## Activity
Would you restate the entries below word for word, starting at the first line and ending with the one that has "Task: Select the root"?

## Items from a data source
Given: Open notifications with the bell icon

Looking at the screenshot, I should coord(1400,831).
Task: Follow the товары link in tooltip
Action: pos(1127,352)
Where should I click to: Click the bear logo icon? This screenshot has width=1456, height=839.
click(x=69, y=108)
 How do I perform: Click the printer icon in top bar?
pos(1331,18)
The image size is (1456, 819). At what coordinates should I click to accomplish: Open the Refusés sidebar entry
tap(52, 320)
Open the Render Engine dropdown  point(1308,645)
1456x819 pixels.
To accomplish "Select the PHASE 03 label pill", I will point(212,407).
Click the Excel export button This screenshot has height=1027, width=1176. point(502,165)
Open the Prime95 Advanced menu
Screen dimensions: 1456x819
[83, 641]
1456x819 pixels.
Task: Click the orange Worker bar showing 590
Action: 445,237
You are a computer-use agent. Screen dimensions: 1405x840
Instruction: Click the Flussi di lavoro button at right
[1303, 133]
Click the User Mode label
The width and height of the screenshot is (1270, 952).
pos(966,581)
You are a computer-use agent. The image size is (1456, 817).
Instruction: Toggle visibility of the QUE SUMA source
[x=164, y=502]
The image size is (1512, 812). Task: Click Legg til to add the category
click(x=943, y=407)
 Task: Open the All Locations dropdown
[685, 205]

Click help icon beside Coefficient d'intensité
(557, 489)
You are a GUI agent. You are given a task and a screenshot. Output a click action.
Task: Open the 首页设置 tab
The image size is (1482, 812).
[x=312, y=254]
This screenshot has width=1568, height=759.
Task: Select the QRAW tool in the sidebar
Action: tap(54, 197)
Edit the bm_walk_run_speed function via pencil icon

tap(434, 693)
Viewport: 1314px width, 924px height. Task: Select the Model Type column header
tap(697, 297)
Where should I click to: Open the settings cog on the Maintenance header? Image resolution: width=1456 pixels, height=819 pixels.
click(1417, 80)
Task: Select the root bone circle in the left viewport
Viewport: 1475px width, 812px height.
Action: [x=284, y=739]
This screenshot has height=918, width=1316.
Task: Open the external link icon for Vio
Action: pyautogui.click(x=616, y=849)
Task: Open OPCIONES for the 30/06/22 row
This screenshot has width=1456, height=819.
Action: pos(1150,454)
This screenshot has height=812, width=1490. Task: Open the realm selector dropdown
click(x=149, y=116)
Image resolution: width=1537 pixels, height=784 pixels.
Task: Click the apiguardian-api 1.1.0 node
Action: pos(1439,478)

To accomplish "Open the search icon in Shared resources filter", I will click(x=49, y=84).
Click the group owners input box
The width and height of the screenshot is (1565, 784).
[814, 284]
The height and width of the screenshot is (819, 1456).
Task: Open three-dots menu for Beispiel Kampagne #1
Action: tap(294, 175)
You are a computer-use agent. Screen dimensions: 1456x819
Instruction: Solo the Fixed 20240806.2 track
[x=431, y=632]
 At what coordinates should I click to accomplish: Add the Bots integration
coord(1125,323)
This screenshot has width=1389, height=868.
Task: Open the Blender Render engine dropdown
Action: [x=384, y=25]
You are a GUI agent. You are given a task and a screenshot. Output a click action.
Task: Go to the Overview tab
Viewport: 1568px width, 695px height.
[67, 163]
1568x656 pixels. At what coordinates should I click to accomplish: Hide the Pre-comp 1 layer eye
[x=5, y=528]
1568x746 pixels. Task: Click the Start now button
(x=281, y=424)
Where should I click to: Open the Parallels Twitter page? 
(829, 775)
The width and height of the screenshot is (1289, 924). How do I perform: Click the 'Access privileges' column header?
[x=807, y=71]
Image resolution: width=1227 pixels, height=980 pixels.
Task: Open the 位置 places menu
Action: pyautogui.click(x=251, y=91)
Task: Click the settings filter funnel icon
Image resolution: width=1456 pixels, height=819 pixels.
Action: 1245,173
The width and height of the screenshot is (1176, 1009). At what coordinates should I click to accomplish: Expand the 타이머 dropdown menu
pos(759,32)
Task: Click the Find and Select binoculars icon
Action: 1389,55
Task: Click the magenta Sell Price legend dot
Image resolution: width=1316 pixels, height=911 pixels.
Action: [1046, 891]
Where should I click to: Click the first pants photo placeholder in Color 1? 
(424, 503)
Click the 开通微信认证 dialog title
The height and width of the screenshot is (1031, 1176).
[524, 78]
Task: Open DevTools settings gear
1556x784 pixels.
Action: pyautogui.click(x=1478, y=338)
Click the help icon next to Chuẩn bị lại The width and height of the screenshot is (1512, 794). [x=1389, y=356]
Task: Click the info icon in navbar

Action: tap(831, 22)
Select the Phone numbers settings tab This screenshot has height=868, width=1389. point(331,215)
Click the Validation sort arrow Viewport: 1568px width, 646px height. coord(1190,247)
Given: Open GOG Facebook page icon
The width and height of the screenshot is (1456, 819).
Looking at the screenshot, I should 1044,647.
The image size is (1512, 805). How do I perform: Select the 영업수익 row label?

## Written reply
Given: Open notifications with the bell icon

Looking at the screenshot, I should coord(1400,831).
Task: Follow the товары link in tooltip
Action: pos(1127,352)
Where should I click to: Click the bear logo icon? This screenshot has width=1456, height=839.
click(x=69, y=108)
 How do I perform: Click the printer icon in top bar?
pos(1331,18)
The image size is (1456, 819). At what coordinates should I click to accomplish: Open the Refusés sidebar entry
tap(52, 320)
Open the Render Engine dropdown  point(1308,645)
1456x819 pixels.
To accomplish "Select the PHASE 03 label pill", I will point(212,407).
Click the Excel export button This screenshot has height=1027, width=1176. point(502,165)
Open the Prime95 Advanced menu
Screen dimensions: 1456x819
[83, 641]
1456x819 pixels.
Task: Click the orange Worker bar showing 590
Action: 445,237
You are a computer-use agent. Screen dimensions: 1405x840
Instruction: Click the Flussi di lavoro button at right
[1303, 133]
Click the User Mode label
The width and height of the screenshot is (1270, 952).
pos(966,581)
You are a computer-use agent. The image size is (1456, 817).
Instruction: Toggle visibility of the QUE SUMA source
[x=164, y=502]
The image size is (1512, 812). Task: Click Legg til to add the category
click(x=943, y=407)
 Task: Open the All Locations dropdown
[685, 205]

Click help icon beside Coefficient d'intensité
(557, 489)
You are a GUI agent. You are given a task and a screenshot. Output a click action.
Task: Open the 首页设置 tab
The image size is (1482, 812).
[x=312, y=254]
This screenshot has width=1568, height=759.
Task: Select the QRAW tool in the sidebar
Action: tap(54, 197)
Edit the bm_walk_run_speed function via pencil icon

tap(434, 693)
Viewport: 1314px width, 924px height. Task: Select the Model Type column header
tap(697, 297)
Where should I click to: Open the settings cog on the Maintenance header? Image resolution: width=1456 pixels, height=819 pixels.
click(1417, 80)
Task: Select the root bone circle in the left viewport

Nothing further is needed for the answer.